Ha! So. Worried I might have exaggerated I wondered if I'd written an email with the sleep etc. recorded, and found an account of the ride I'd ridden... I don't think I posted it anywhere, and reading it now it feels like it captures some small part of the huge effort involved. for me it was the hardest thing I've ever ridden. That 3rd night was so hard. and so slow. there were a couple of hours I was broken and sure I'd pack when I got to the control. Anyway ladies and gentlemen, if you've got time spare, pull up a chair: this is what I made of the last MC1K:
Mille Cymru
I thought that having done the Bryan Chapman I'd done a really hard ride in Wales, and that compared to Wessex, Wales wasn't that hard. Er no. The MC1K was really hard. It was a ride that hammered your legs with constant successions of steep hills that have you out of the saddle, and needing to lay down power for a long time to get to the top. It was also a ride with amazing views, a great spirit amongst the riders, and great controls.

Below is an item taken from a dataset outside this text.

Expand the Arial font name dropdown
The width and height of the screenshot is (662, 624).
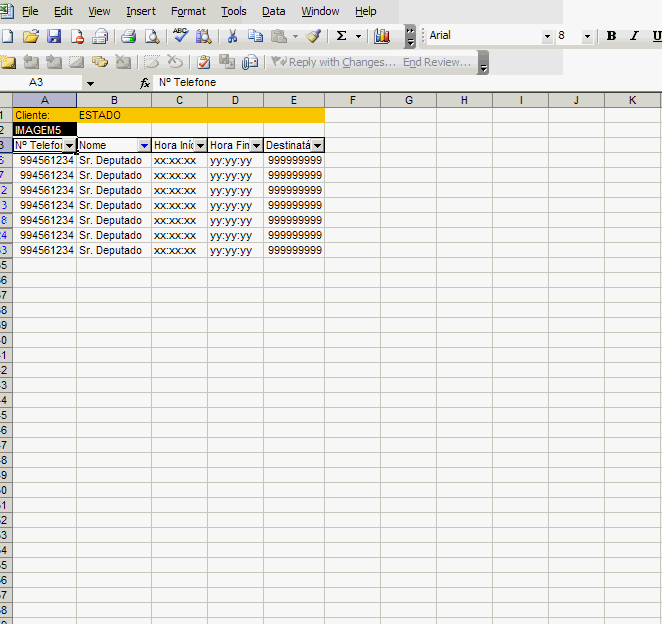547,36

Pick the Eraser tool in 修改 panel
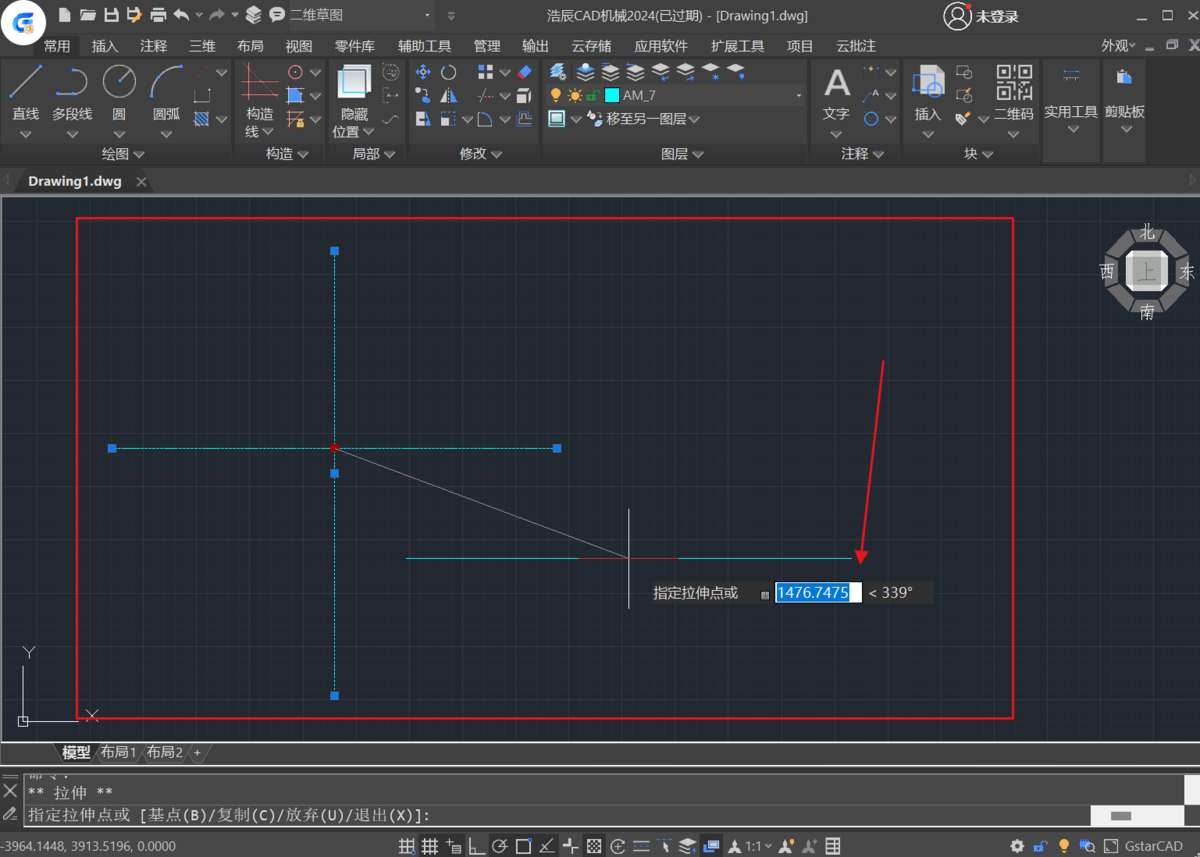(525, 72)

The first day was superb. However, arriving at the night control well after 1am, in a fair sized group of competent cyclists (so not that slow), I was 3 hours behind my planned ETA and (after quickly eating, showering, and changing) had only time for an hours sleep to get back on schedule to set out at dawn. And I still hadn't yet fully comprehended what was in store.
But on day 2, after only a few hours pedalling, we turned left out of an innocuous valley on to a steady climb, which turned into a steep, long climb, which turned into a mountain, that kept climbing and climbing into the clouds above, and I finally started to realise this was going to be really very hard.
By the evening of a hard day two, after a never-ending series of 20%+ leg testers around the Pembrokeshire coast, we finally reached the amazing 'van of delights' control as the sun began to set. I felt happily punch drunk on the combination of achievement, views, exhaustion, sun, and sleep depravation. After missing the rain while shopping in Carmarthen Tesco @ 10pm we headed North through the darkenss, up the long steady climbs on wet roads back to the night control, not much further behind schedule, which was good. How hard could day 3 be?
Most people at the control ahead of me, which meant it was quiet: enough time to quickly shower and change, sleep for an hour and a half, before getting up, out, and off out again in the damp grey dawn for the Devils Staircase.
Tired and quite slow, the next couple of hours were a highlight of the ride: regrouped overnight, the slower riders (like me) set off earlier, the faster ones sleep longer, and catch us - pretty much everyone saw everyone again on the way to Tregaron, as the sun rose over the dew-covered mountains.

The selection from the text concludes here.